══ TRECHO FORNECIDO

Por fim, ao dispor que durante o período de emergência decorrente da Covid-19, a imposição de isolamento dispensará o empregado da comprovação de doença por 7 (sete) dias, veicula matéria análoga ao do PL nº 702/2020, o qual foi objeto de veto presidencial, por gerar insegurança jurídica ao apresentar disposição dotada de imprecisão técnica, e em descompasso com o conceito veiculado na Portaria nº 356, de 2020, do Ministério da Saúde, e na Lei nº 13.979, de 6 de fevereiro de 2020, que tratam situação análoga como isolamento.”

 

Veto derrubado

O Congresso Nacional, no entanto, em sessão realizada no dia 17/03/2021, decidiu derrubar o veto, razão pela qual o projeto foi promulgado e publicado no dia 26/03/2021.

 

O que prevê a Lei nº 14.128/2021?

A Lei nº 14.128/2021 determina que a União pague...

- uma compensação financeira

- aos profissionais e trabalhadores de saúde que

- tornarem-se permanentemente incapacitados para o trabalho,

- durante o período de emergência de saúde pública decorrente do novo coronavírus,

- por terem trabalhado no atendimento direto a pacientes de Covid-19,

- ou por terem realizado visitas domiciliares (no caso de agentes comunitários de saúde ou de combate a endemias).

 

Caso o indivíduo tenha falecido, a compensação financeira será paga ao seu cônjuge ou companheiro, aos seus dependentes e aos seus herdeiros necessários.

 

COMPENSAÇÃO FINANCEIRA DA LEI 14.128/2021

A União deve pagar uma compensação financeira...

════
══ ENTRADAS FORNECIDAS

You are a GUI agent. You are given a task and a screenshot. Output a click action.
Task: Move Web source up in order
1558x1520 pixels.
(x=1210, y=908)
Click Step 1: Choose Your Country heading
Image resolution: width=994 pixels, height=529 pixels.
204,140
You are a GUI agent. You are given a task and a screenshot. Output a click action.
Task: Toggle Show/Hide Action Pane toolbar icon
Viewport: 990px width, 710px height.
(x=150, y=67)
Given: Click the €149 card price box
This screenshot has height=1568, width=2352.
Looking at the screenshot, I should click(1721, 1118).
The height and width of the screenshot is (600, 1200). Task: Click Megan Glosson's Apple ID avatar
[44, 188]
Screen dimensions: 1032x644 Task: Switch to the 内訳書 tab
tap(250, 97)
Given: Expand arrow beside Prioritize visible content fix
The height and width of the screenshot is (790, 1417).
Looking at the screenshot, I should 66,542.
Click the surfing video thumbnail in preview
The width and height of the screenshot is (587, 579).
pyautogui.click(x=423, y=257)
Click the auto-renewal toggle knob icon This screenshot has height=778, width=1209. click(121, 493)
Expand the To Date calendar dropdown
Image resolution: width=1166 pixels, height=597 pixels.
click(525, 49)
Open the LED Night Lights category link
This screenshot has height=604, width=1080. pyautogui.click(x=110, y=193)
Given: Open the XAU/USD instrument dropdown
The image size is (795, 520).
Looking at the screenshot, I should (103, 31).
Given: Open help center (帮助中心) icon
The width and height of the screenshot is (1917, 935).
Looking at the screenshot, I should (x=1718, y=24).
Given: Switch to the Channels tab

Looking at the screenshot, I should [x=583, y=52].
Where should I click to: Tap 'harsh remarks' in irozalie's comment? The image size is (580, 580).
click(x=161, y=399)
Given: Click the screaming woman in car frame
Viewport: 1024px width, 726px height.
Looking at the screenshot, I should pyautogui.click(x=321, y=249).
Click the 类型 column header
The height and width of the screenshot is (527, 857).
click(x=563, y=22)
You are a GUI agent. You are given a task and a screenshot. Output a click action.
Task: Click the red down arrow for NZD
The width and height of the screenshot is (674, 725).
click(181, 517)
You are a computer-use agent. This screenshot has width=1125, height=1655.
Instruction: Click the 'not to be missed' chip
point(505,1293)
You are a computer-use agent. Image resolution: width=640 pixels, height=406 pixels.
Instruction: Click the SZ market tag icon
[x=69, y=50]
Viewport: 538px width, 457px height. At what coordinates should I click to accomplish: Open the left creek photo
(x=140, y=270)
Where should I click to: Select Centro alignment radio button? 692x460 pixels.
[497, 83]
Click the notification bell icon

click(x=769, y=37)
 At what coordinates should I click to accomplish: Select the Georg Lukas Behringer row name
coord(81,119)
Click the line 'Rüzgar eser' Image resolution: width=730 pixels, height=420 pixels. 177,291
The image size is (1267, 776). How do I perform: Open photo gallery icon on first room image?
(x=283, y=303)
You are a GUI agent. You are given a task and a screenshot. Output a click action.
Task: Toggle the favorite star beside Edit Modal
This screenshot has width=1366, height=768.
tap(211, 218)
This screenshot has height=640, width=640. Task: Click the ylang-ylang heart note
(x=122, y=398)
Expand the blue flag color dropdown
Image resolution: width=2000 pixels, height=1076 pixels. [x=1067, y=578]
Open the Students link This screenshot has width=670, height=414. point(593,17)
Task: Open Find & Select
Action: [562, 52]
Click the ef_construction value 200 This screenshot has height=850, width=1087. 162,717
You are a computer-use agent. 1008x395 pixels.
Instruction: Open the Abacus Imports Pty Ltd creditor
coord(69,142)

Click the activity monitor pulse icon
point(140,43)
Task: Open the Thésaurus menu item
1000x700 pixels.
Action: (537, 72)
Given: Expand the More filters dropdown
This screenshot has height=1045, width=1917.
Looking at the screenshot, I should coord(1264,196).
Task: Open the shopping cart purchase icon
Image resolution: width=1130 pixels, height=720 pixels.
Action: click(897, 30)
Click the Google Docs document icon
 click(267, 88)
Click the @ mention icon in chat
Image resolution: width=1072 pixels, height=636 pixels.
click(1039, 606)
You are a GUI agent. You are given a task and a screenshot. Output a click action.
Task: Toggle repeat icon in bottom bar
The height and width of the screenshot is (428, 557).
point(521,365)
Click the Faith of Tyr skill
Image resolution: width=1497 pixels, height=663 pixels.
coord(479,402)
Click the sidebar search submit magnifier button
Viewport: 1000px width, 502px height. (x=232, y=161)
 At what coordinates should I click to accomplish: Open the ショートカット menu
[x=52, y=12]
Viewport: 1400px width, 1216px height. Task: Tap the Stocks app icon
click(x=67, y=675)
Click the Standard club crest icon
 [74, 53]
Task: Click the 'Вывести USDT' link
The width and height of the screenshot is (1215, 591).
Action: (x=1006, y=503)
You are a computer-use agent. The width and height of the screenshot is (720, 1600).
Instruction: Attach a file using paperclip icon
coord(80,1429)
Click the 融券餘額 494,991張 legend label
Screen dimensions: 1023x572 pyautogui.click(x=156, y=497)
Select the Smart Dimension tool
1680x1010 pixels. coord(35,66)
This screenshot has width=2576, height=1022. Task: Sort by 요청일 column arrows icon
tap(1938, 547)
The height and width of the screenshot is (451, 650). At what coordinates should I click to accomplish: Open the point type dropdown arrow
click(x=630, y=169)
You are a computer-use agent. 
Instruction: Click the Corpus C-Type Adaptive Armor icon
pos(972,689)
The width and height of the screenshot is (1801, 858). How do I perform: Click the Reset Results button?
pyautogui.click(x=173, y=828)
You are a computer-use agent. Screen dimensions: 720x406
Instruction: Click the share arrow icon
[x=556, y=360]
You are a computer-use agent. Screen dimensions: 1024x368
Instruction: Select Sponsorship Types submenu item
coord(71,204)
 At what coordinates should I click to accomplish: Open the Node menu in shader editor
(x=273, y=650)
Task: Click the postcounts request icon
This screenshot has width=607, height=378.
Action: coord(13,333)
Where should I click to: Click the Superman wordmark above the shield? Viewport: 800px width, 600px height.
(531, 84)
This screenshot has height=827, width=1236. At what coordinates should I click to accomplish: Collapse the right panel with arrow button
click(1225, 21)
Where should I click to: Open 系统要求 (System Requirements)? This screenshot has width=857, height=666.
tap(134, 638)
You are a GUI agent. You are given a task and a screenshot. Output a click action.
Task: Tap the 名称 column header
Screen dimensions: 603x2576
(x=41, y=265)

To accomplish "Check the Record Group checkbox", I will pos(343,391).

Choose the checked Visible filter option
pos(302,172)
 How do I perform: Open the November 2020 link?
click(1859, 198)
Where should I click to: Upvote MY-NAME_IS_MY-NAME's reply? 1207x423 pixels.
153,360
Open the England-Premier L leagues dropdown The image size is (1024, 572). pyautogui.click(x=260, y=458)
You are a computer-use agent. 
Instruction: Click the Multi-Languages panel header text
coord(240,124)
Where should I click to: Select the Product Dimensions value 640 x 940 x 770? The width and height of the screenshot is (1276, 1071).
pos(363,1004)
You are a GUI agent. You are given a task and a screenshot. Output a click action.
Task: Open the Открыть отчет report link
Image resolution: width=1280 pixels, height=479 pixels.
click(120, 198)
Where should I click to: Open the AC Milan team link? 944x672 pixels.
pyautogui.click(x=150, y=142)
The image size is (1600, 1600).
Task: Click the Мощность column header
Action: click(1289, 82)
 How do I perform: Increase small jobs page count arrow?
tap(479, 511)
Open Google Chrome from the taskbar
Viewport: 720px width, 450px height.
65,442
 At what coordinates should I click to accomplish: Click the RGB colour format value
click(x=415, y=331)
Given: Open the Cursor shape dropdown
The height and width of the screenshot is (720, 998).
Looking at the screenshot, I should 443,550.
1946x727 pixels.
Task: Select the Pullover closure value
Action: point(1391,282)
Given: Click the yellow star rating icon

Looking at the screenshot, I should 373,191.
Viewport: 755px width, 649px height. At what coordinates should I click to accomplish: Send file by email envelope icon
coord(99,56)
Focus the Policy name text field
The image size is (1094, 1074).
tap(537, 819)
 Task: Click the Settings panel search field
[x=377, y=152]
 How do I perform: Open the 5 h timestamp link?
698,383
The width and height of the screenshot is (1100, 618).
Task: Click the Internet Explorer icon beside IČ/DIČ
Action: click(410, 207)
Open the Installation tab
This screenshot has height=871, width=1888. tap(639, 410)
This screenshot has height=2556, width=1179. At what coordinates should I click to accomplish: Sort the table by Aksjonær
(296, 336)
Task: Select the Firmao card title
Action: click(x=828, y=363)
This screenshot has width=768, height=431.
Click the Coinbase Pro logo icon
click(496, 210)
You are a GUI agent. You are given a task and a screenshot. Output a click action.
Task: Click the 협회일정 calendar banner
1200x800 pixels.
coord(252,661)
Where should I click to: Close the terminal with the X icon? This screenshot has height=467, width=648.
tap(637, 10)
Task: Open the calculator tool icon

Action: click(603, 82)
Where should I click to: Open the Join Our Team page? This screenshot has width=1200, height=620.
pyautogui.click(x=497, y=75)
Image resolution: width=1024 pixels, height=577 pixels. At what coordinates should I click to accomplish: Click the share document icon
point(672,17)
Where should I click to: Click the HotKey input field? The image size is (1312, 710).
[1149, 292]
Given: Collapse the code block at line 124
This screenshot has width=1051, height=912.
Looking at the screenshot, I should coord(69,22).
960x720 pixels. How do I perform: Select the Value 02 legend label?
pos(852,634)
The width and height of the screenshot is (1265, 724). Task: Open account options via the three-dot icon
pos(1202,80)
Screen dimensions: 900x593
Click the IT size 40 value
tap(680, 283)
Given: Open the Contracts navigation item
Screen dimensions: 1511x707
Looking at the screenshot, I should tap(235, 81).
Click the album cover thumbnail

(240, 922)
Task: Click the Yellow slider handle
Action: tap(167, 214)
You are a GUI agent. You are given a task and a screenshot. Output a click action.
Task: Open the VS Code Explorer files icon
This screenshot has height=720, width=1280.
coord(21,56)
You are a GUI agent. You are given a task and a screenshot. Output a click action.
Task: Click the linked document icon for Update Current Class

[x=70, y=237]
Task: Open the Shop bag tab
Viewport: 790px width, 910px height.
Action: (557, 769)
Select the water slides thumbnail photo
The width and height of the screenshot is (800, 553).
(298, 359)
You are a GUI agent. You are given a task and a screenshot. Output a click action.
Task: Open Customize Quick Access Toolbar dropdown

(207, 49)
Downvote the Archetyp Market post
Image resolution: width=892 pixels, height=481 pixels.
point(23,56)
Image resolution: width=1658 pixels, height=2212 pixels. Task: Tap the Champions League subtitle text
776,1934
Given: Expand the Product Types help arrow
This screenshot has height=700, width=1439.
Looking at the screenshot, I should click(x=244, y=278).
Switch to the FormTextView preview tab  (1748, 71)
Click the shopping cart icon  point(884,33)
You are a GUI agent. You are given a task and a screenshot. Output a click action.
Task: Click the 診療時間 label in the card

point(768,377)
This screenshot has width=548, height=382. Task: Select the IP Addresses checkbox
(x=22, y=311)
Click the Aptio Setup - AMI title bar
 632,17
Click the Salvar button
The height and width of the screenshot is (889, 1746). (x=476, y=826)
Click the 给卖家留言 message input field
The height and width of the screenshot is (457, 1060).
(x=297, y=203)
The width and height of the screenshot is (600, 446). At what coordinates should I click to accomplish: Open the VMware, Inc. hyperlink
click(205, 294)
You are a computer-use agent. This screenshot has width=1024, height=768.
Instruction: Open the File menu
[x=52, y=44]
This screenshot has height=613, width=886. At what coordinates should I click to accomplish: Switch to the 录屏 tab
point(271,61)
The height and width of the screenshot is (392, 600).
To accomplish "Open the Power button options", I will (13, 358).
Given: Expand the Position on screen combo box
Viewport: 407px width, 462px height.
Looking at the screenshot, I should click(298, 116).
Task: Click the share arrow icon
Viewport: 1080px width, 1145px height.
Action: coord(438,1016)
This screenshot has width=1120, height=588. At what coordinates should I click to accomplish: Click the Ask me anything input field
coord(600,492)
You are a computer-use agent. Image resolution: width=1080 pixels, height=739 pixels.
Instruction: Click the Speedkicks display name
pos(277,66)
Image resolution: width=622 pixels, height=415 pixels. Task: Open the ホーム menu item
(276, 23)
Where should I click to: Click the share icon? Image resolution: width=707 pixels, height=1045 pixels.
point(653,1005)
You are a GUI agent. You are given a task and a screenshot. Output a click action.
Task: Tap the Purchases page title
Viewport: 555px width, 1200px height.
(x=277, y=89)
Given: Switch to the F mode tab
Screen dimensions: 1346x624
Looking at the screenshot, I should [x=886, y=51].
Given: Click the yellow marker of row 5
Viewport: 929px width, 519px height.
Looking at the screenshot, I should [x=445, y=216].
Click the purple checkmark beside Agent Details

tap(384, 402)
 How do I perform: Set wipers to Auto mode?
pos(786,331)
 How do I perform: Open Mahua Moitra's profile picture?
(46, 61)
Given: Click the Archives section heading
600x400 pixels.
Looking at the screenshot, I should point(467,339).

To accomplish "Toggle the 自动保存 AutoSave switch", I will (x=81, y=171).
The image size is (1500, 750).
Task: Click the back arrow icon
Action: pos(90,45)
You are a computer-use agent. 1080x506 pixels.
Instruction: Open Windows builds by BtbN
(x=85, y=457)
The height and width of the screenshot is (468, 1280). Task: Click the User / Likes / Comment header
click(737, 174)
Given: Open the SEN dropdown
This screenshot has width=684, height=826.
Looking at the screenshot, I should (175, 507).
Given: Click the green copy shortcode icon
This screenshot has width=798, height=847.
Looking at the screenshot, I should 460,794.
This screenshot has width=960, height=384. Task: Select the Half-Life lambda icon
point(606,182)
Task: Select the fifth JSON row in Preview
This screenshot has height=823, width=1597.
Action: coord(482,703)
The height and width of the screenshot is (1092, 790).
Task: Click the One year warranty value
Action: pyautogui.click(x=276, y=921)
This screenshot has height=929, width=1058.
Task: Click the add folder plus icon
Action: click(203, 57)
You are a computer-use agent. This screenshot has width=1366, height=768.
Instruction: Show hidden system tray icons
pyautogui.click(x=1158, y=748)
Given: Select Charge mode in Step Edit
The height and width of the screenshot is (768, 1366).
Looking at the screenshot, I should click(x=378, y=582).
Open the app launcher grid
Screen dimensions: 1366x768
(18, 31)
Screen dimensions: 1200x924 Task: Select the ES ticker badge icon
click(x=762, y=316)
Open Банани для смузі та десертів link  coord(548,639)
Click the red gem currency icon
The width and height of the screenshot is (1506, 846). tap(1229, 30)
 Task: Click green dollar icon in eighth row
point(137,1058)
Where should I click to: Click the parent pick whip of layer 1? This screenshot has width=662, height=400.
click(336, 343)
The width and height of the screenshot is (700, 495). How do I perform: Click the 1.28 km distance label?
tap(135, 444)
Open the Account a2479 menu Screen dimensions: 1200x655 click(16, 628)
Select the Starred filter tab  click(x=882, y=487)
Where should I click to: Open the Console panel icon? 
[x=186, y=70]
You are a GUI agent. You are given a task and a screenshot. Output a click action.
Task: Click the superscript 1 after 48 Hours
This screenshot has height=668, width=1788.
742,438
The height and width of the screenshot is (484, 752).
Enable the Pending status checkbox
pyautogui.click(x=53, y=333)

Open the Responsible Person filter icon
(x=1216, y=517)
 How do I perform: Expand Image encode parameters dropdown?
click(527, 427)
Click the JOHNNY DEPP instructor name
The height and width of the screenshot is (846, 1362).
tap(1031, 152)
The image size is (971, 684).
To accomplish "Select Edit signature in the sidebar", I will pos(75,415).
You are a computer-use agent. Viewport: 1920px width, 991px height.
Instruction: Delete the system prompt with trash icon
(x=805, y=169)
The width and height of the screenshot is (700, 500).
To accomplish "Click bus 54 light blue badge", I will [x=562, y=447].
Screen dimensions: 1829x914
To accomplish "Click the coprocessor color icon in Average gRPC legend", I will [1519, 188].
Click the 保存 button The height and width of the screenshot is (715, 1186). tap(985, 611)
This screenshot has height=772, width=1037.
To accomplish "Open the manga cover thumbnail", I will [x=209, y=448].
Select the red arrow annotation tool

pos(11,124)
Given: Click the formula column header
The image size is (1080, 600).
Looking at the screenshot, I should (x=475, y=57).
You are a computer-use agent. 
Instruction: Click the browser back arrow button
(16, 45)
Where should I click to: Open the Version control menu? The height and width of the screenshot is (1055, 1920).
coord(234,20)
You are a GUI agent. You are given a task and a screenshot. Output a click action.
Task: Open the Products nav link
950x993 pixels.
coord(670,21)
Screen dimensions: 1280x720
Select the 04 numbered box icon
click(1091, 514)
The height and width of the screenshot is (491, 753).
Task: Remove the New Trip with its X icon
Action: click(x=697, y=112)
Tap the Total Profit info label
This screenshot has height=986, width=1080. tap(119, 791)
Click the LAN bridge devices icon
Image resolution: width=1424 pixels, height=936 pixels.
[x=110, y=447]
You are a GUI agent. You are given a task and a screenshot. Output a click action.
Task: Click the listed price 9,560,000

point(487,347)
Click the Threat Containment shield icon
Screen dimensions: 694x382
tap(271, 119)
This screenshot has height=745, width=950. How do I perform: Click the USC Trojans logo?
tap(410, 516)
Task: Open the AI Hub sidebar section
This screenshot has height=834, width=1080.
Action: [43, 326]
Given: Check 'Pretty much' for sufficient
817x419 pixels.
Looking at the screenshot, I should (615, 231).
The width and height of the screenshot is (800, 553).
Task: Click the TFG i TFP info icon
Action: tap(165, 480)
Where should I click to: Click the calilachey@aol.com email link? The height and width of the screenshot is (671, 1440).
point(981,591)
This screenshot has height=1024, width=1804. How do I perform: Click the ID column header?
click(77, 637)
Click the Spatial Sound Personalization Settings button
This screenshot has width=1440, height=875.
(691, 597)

════

APLIQUE O QUE LEU:
[1] Responda com base no texto sobre a Lei nº 14.128/2021:
(a) Em que data o Congresso Nacional decidiu derrubar o veto?
(b) Por quantos dias a imposição de isolamento dispensará o empregado da comprovação de doença?
(c) A quem será paga a compensação financeira caso o indivíduo tenha falecido?
[2] Transcreva do texto sobre a Lei nº 14.128/2021 a passagem que vai de "- durante o" até "seus herdeiros necessários.".
[3] Dê continuidade ao texto sobre a Lei nº 14.128/2021 a partir do ponto em que ele termina.

RESPOSTAS POR TAREFA:
[1]
(a) Em 17/03/2021.
(b) Por 7 (sete) dias.
(c) Ao seu cônjuge ou companheiro, aos seus dependentes e aos seus herdeiros necessários.

[2]
- durante o período de emergência de saúde pública decorrente do novo coronavírus,

- por terem trabalhado no atendimento direto a pacientes de Covid-19,

- ou por terem realizado visitas domiciliares (no caso de agentes comunitários de saúde ou de combate a endemias).

 

Caso o indivíduo tenha falecido, a compensação financeira será paga ao seu cônjuge ou companheiro, aos seus dependentes e aos seus herdeiros necessários.

[3]
I - ao profissional ou trabalhador de saúde que ficar incapacitado permanentemente para o trabalho em decorrência da Covid-19;

II - ao agente comunitário de saúde e de combate a endemias que ficar incapacitado permanentemente para o trabalho em decorrência da Covid-19, por ter realizado visitas domiciliares em razão de suas atribuições durante o Espin-Covid-19;

III - ao cônjuge/companheiro, aos dependentes e aos herdeiros necessários, caso o profissional de saúde ou os agentes mencionados tenham falecido nas situações descritas nos incisos I e II acima.

 

Quem é considerado profissional ou trabalhador da saúde?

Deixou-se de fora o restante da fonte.